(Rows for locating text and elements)
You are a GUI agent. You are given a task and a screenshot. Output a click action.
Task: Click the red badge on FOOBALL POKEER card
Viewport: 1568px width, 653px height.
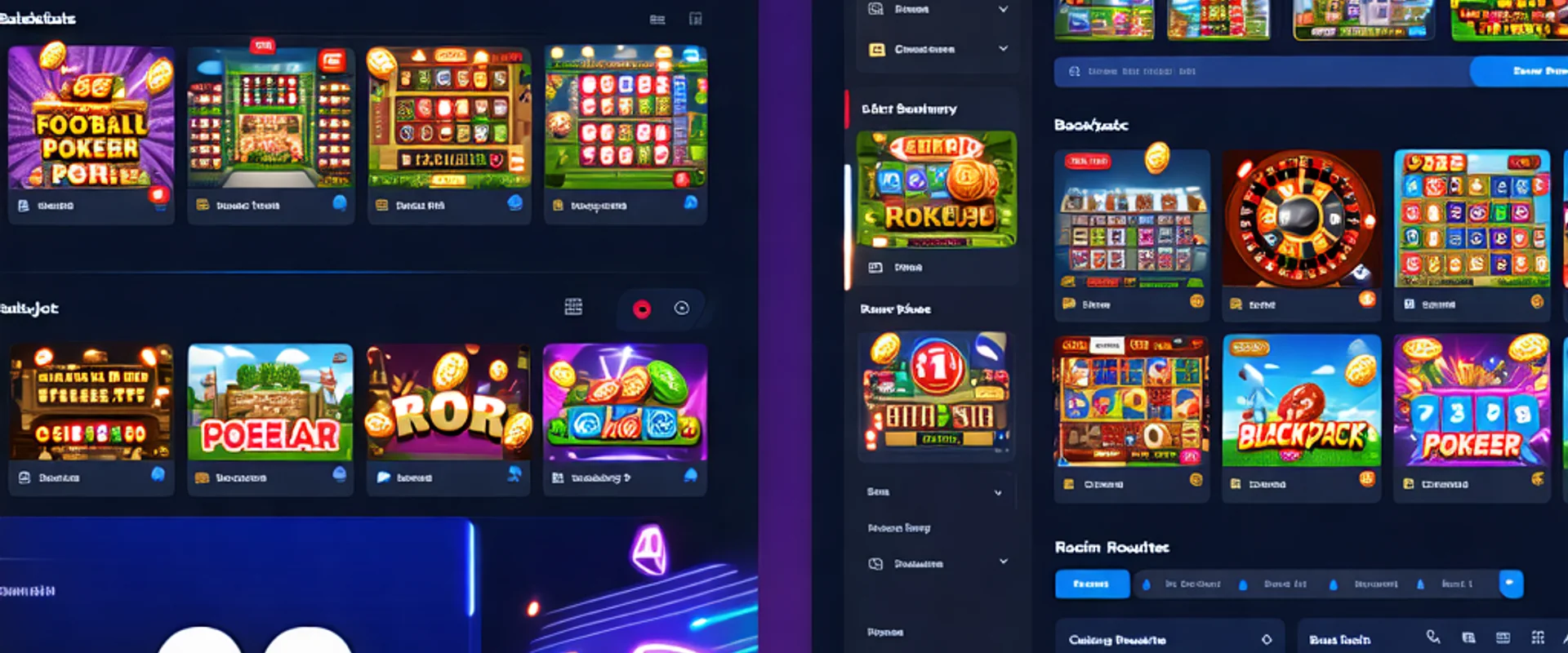[x=158, y=195]
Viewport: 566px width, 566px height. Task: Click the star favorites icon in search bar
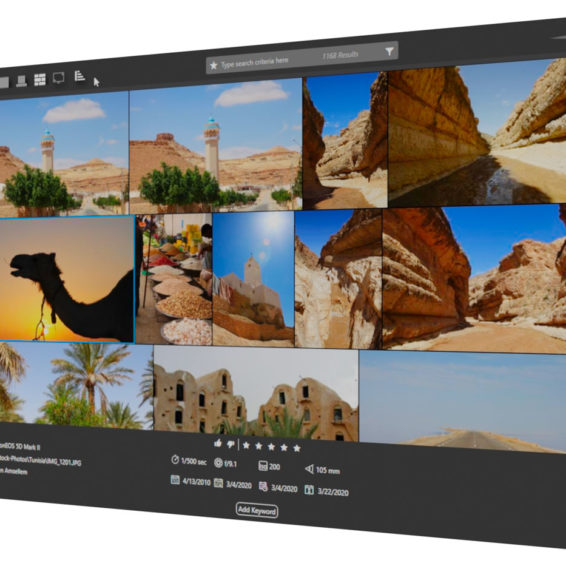pos(214,66)
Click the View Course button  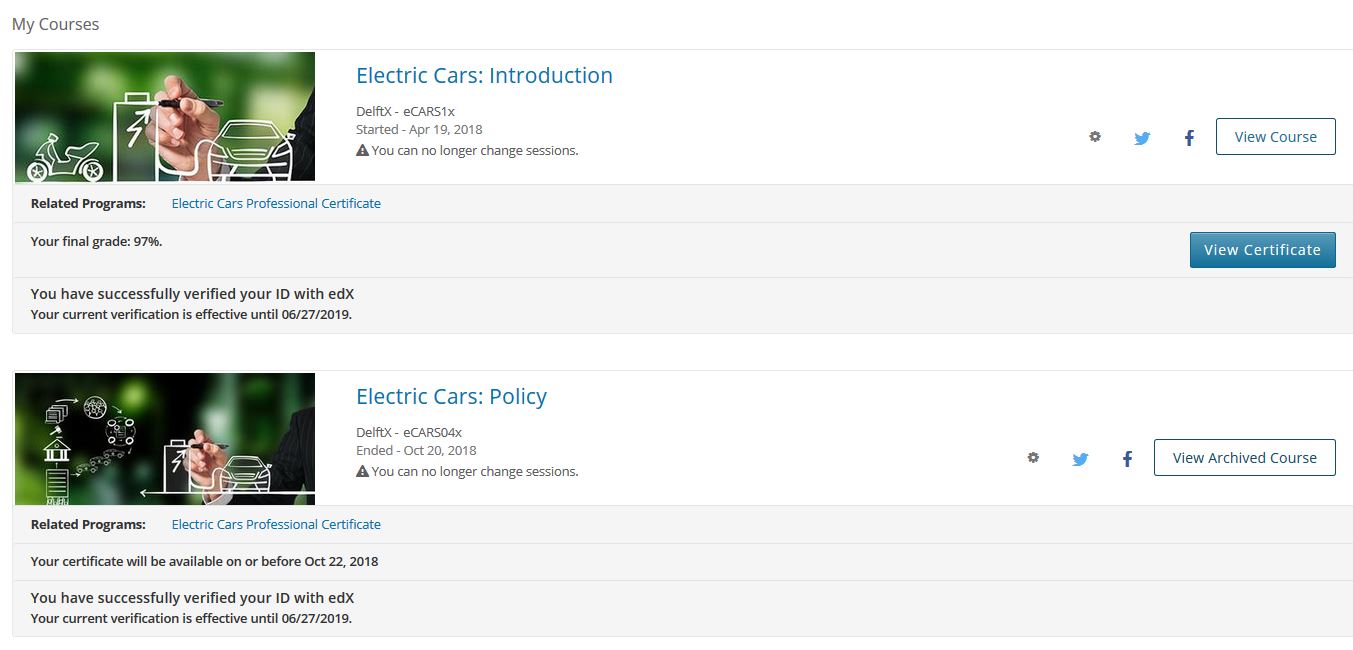[1276, 137]
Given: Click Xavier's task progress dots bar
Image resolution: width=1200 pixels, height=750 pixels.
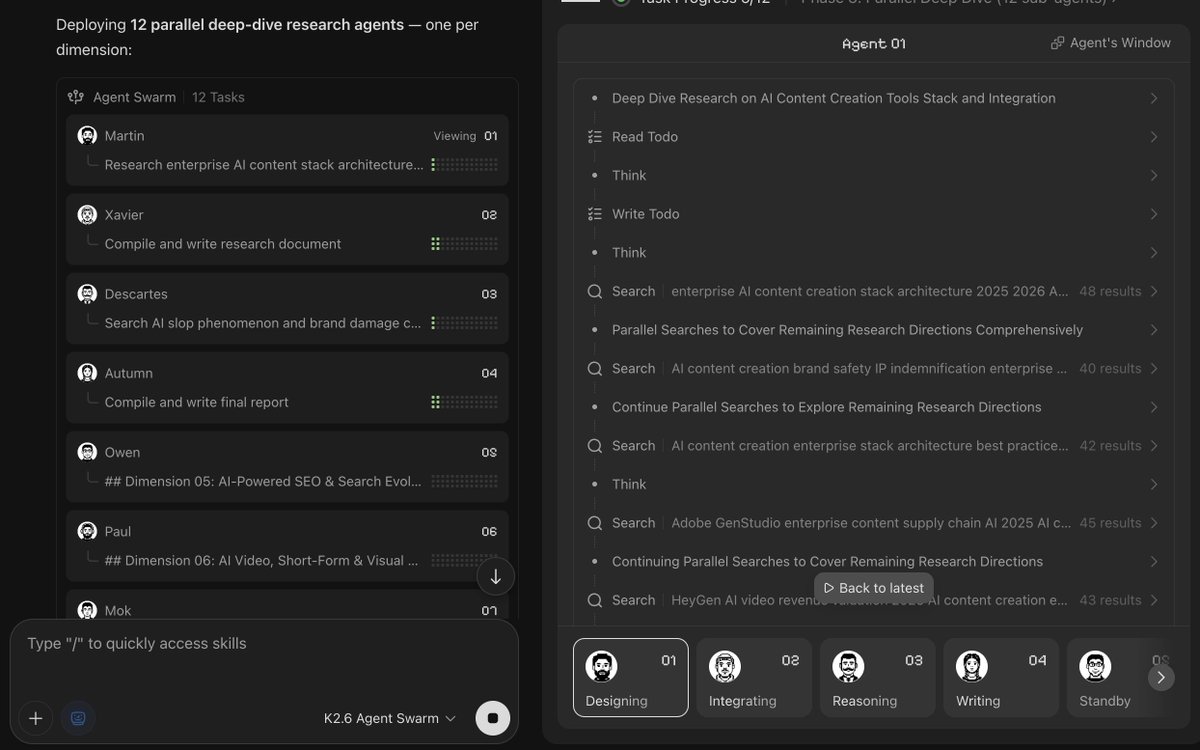Looking at the screenshot, I should (464, 244).
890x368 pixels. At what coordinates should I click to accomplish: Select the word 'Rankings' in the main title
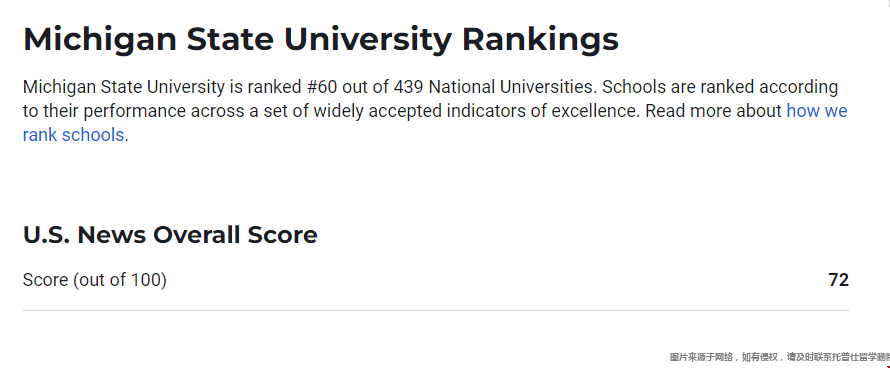(540, 40)
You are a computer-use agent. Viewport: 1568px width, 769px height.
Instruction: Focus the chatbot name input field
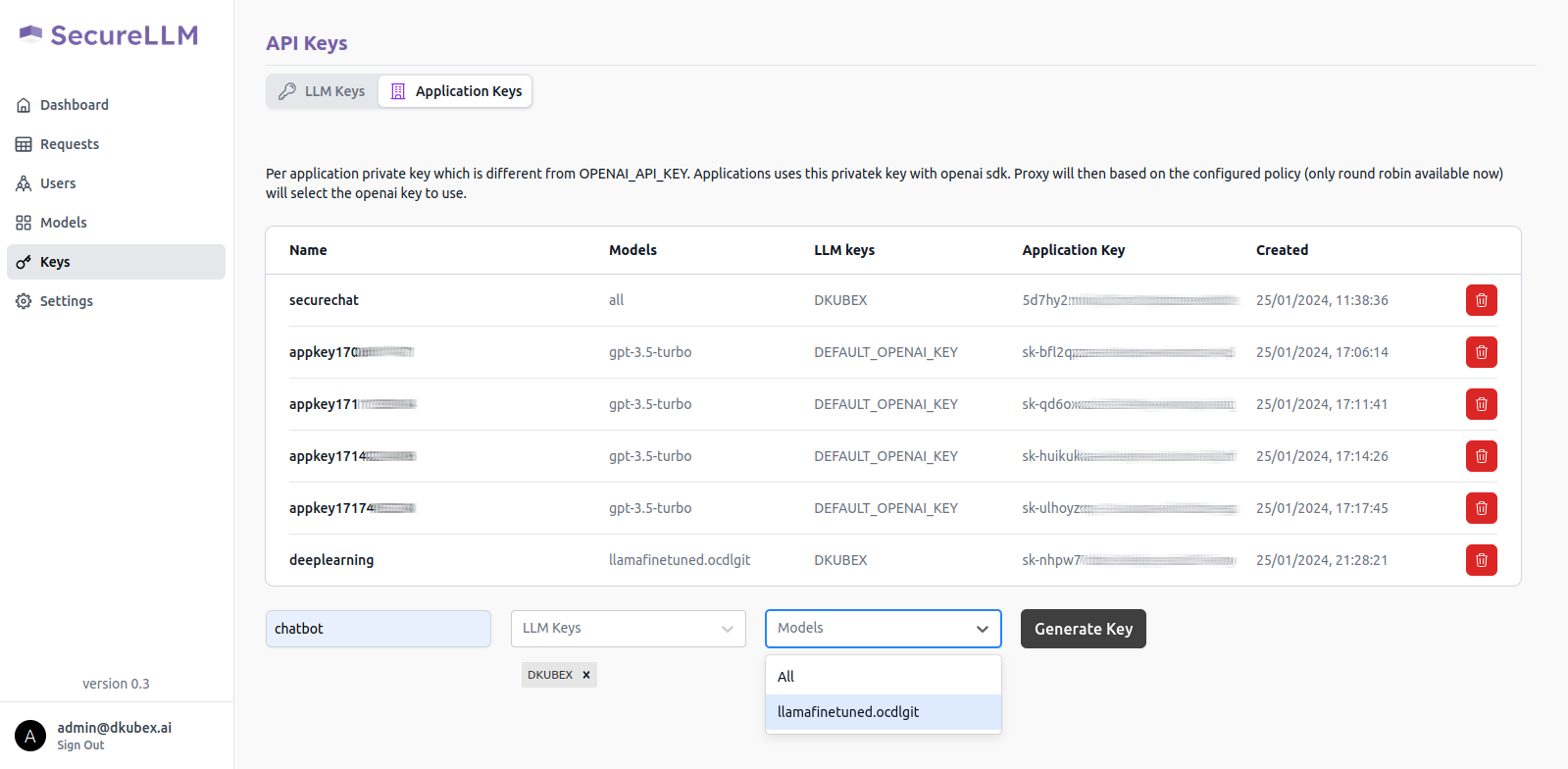click(378, 629)
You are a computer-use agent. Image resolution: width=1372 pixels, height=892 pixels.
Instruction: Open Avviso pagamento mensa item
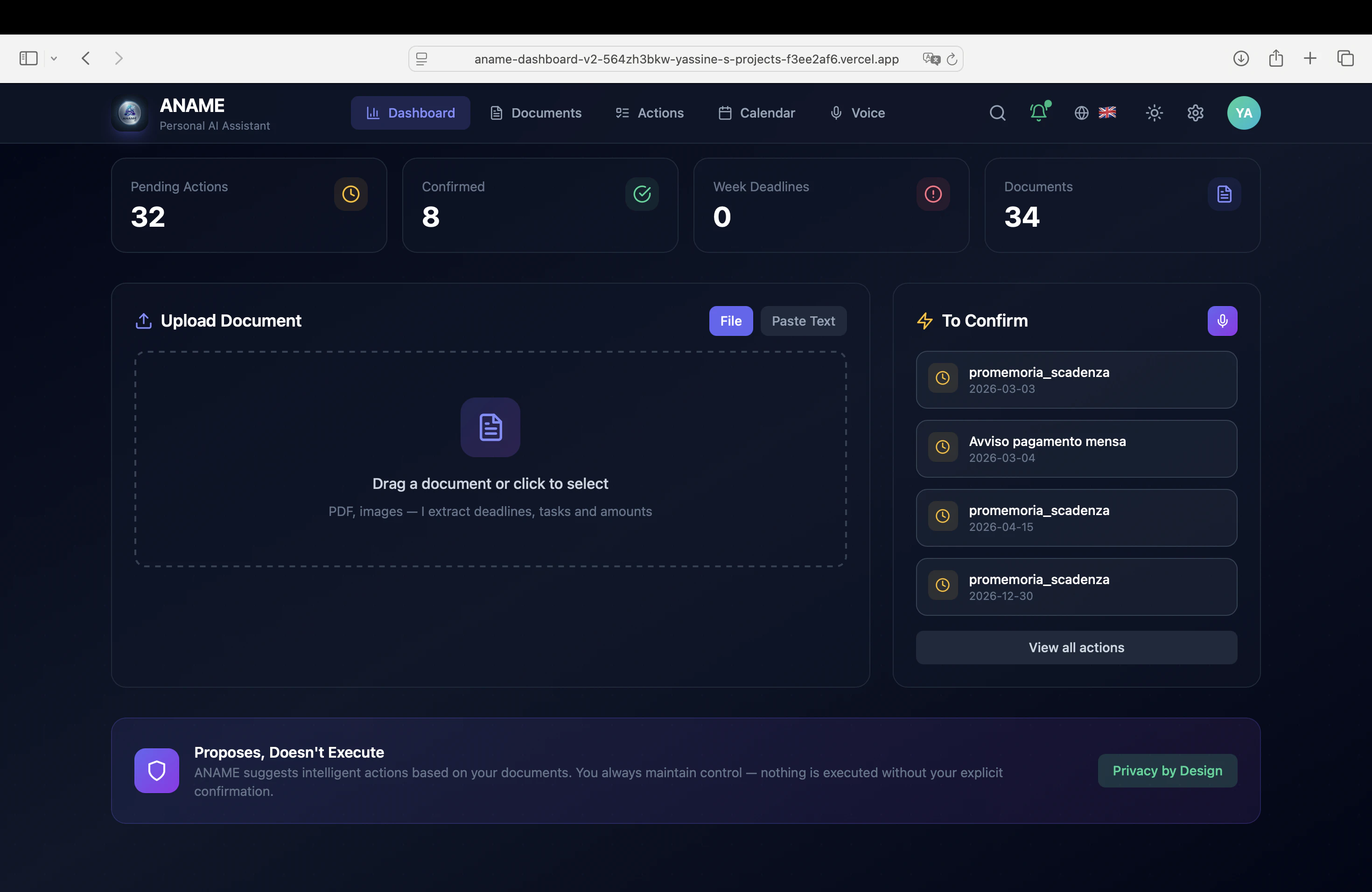pos(1076,449)
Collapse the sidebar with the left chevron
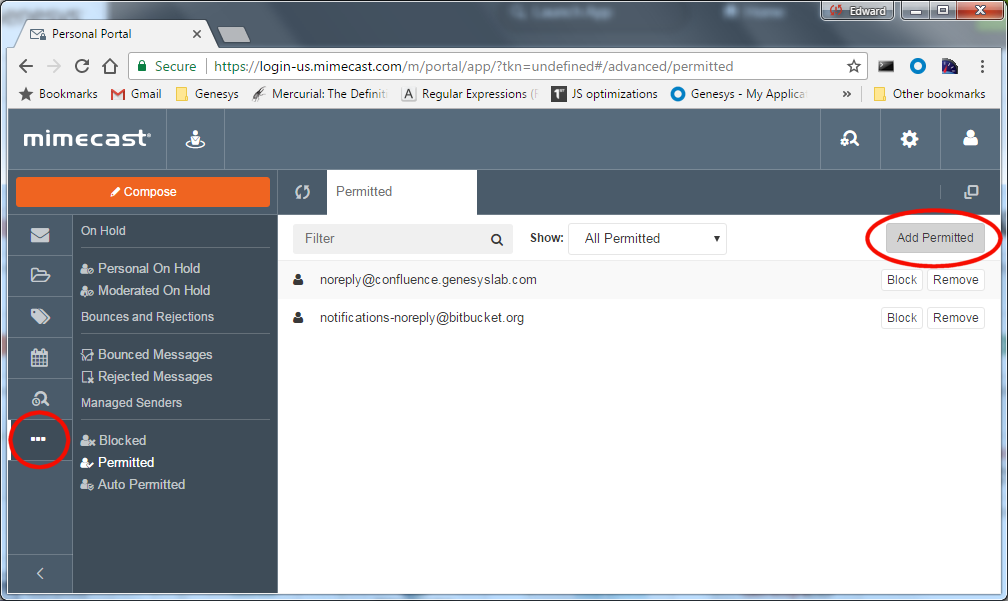 pos(40,573)
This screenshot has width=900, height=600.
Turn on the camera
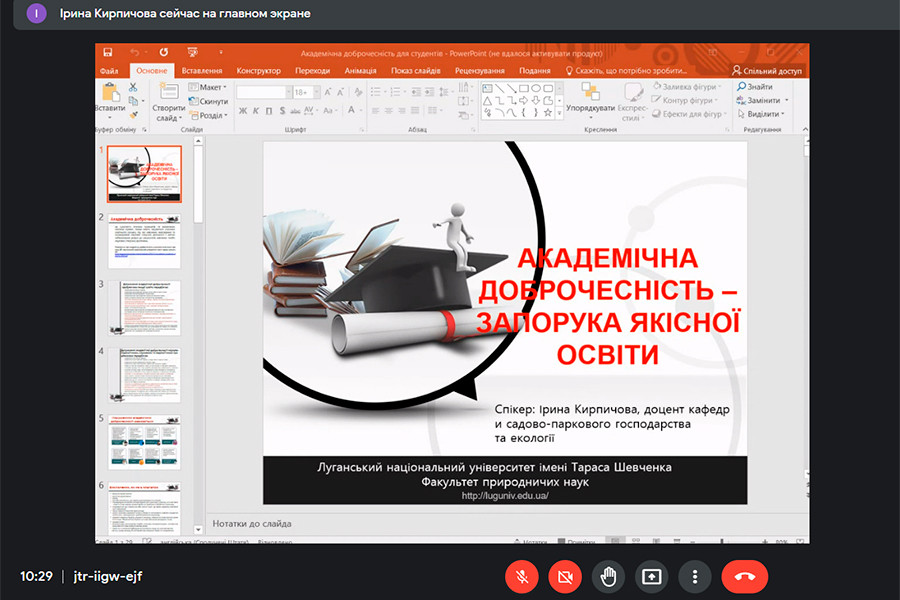click(x=564, y=576)
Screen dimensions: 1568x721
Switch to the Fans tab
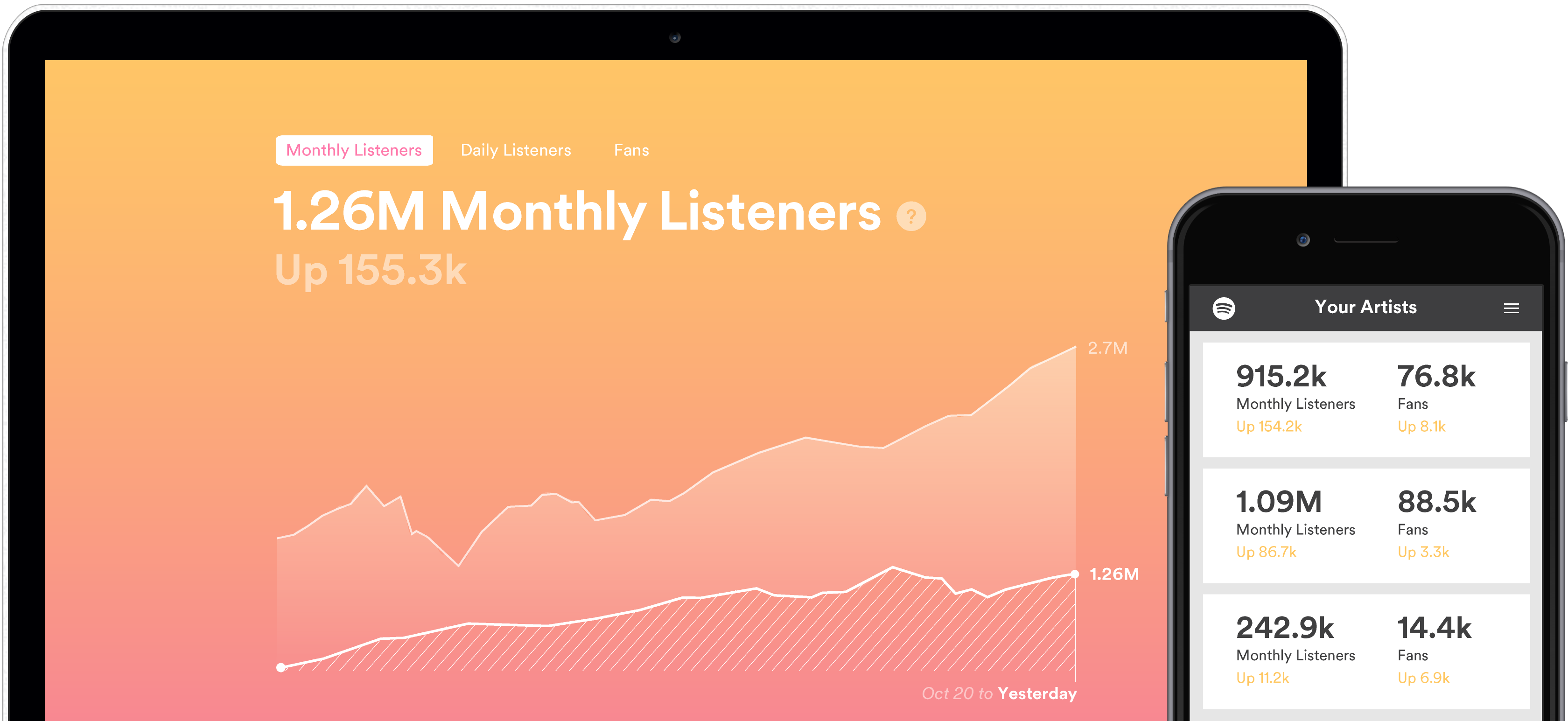631,150
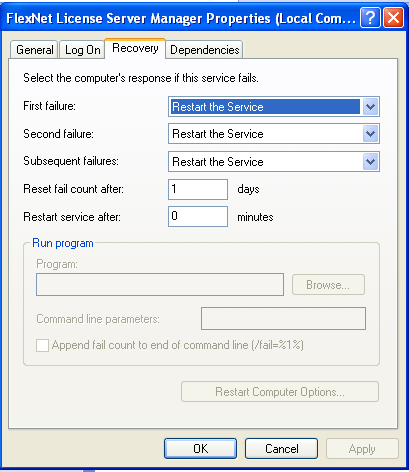Click the Browse button
Screen dimensions: 409x472
pyautogui.click(x=328, y=285)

#### [TASK DESCRIPTION]
Extract the rows from the line containing "This screenshot has width=900, height=600." through the end of the rows, both ends included, and reproduce them line for line without the pictures.

#### [CORRECT ANSWER]
This screenshot has width=900, height=600.
Turn on the camera
click(x=564, y=576)
Screen dimensions: 1568x721
Switch to the Fans tab
631,150
Click the Browse button
Screen dimensions: 409x472
pyautogui.click(x=328, y=285)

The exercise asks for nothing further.